• _SCHRIFTLICHE AUFGABE A_:
Wie viele Teilnehmer traten laut dem Textabschnitt über den ARD-Musikwettbewerb im Fach Cello gegeneinander an?

☆ ☆ ☆ ☆

Beim diesjährigen ARD-Musikwettbewerb spielten zum 15. Mal junge Cellistinnen und Cellisten um die Wette. 53 Teilnehmer traten gegeneinander an, um einen der begehrten Preise zu gewinnen, überwiegend Männer. Ab dem Semifinale waren dann nur noch männliche Kandidaten im Rennen.

53 Kandidaten im Fach Cello – das ist eine Menge, um zu entscheiden, wen ich mir im ersten Durchgang anschauen soll. Ich unterhalte mich mit meiner jungen Kollegin, die Cello spielt, bevor ich im Internet die Namen der Kandidaten eingebe. Einer fällt mir sofort auf. Der 19-Jährige Joel Blido nimmt mich per Video in sein Studentenapartment in Weimar mit. Künstler und soziale Medien, das könnte ein Thema sein, denke ich mir. Dann geht es auch schon los mit dem ARD-Musikwettbewerb im Fach Cello.

Bach ohne Akustik-Check

Keiner der Kandidaten kann die Akustik des Studio 1 vor seinem ersten Auftritt testen. Aus organisatorischen Gründen ist das nicht möglich. Das gefällt vielen nicht, vor allem, wenn man Solomusik von Bach zu präsentieren hat. Zu den elf Kandidaten, die ich mir anhöre, zählt neben Blido, Selina Sayaka. Ich bin begeistert von dem risikofreudigen Spiel der Schweizerin, die die Orchesterakademie der Berliner Philharmoniker besucht. Am 13. September, dem Tag des Finales, ist ihr Geburtstag. Das wäre natürlich ein schönes Geschenk, da noch dabei zu sein, denke ich mir, aber es kommt anders. Schon nach der zweiten Runde ist der Wettbewerb für Selina vorbei. Auch für alle anderen Cellistinnen des Wettbewerbs.

Semifinale ohne Quotenfrau

30 Minuten nach der Jury-Entscheidung zum Semifinale melden sich Stimmen wie "No woman, that's a bit strange". Das trifft in Zeiten der #MeToo-Debatte, obwohl es damit nichts zu tun hat, sofort auf große Resonanz. Ich frage bei Maria Kliegel nach. Sie ist eine der Jurorinnen. Ja, sagt sie mir, alle drei Cellistinnen und dreizehn Cellisten der zweiten Runde hätten ein großartiges Niveau. Wenn die Juroren aber mit Zahlen voten und dann ein Ergebnis herauskommt, bei dem unter den ersten sechs keine Frau in der Rangfolge steht, dann sollte man sich mit diesem Ergebnis anfreunden. Klar, denke ich mir, welche Cellistin wollte schon als Quotenfrau im Semifinale mitspielen, abgesehen davon, dass Frauenquote und Musikwettbewerb nicht zusammen passen würden. Und die sechs jungen Männer, die jetzt im Semifinale stehen, haben es meiner Meinung nach zu recht erreicht.

☆ ☆ ☆ ☆

• _SCHRIFTLICHE AUFGABE B_:
Tausche in den Datensätzen „screenshot“ gegen „image“ aus, beginnend am Anfang der Datensätze und endend mit der Zeile, die „Action: [x=10, y=19]“ enthält. Gib nur diese Zeilen wieder und lass alles andere unverändert.

• _GEGEBENE ANGABEN_:
☆ ☆ ☆ ☆

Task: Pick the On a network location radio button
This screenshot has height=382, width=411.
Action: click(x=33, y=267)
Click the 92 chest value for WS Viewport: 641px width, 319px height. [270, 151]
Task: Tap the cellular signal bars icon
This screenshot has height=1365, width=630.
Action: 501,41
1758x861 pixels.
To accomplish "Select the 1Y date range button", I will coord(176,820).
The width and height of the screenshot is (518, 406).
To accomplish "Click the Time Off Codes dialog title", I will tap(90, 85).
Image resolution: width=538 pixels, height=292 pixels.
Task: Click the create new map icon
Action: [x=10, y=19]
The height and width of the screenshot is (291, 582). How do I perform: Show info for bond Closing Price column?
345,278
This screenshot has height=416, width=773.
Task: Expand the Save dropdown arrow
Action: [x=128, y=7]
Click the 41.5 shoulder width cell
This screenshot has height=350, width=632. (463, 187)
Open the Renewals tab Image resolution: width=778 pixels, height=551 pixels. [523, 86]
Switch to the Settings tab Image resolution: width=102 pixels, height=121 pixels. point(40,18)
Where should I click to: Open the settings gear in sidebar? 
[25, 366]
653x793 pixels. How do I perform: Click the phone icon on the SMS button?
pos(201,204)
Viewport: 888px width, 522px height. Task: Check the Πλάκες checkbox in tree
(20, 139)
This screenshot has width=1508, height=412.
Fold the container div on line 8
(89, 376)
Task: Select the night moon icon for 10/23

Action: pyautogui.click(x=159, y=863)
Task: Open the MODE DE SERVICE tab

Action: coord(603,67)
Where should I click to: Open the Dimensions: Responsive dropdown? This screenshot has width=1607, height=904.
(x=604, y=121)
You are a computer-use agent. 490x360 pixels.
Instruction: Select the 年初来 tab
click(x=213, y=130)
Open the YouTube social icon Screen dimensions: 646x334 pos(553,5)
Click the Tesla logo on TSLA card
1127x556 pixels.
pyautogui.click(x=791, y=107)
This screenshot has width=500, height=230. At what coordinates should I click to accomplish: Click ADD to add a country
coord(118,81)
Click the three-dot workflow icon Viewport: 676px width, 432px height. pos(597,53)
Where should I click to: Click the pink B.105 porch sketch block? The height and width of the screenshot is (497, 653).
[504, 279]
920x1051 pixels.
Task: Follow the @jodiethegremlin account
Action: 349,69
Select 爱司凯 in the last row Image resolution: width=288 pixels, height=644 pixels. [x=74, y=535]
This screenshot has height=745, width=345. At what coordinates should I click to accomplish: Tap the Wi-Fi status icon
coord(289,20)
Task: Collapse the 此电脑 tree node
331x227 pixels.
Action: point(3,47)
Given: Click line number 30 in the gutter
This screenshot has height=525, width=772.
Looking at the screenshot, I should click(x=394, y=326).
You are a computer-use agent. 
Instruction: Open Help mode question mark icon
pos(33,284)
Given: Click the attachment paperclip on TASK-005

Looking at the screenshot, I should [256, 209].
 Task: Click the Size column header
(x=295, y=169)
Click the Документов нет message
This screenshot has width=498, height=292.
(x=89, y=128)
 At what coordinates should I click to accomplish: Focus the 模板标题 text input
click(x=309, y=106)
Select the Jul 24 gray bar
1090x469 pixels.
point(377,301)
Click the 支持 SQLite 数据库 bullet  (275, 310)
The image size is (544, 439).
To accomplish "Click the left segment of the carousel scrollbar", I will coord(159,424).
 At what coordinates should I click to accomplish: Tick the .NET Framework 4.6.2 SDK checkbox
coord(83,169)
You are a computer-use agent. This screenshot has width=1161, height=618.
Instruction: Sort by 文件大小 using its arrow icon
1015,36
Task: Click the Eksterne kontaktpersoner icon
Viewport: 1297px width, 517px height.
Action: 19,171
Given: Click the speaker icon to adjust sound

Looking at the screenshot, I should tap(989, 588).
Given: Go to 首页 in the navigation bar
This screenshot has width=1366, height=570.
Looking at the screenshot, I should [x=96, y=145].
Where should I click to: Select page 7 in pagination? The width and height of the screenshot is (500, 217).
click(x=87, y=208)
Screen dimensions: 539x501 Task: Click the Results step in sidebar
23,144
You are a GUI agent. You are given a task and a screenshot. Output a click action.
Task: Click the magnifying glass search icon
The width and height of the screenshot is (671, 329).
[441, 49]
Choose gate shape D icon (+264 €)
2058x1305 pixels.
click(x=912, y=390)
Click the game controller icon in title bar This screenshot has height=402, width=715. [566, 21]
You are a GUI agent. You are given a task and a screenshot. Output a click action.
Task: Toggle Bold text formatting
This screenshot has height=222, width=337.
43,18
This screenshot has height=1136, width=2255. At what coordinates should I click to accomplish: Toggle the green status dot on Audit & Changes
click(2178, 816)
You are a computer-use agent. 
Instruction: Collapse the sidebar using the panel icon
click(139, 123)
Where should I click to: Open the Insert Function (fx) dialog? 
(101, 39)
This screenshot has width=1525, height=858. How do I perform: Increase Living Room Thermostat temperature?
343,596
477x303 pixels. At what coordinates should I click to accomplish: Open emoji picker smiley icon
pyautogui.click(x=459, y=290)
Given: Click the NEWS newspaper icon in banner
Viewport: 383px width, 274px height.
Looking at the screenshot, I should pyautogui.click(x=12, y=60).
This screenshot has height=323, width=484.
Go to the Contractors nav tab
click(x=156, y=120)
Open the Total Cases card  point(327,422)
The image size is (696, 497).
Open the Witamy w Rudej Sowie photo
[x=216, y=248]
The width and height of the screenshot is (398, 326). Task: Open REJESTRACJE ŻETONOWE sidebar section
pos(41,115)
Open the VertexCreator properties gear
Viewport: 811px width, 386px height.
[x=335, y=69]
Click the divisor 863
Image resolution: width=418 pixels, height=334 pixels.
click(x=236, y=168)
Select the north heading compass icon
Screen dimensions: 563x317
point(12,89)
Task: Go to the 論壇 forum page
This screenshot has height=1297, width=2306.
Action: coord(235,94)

☆ ☆ ☆ ☆

• _RICHTIGE ANTWORT A_:
53 Teilnehmer

• _RICHTIGE ANTWORT B_:
Task: Pick the On a network location radio button
This image has height=382, width=411.
Action: click(x=33, y=267)
Click the 92 chest value for WS Viewport: 641px width, 319px height. [270, 151]
Task: Tap the cellular signal bars icon
This image has height=1365, width=630.
Action: 501,41
1758x861 pixels.
To accomplish "Select the 1Y date range button", I will coord(176,820).
The width and height of the image is (518, 406).
To accomplish "Click the Time Off Codes dialog title", I will tap(90, 85).
Image resolution: width=538 pixels, height=292 pixels.
Task: Click the create new map icon
Action: [x=10, y=19]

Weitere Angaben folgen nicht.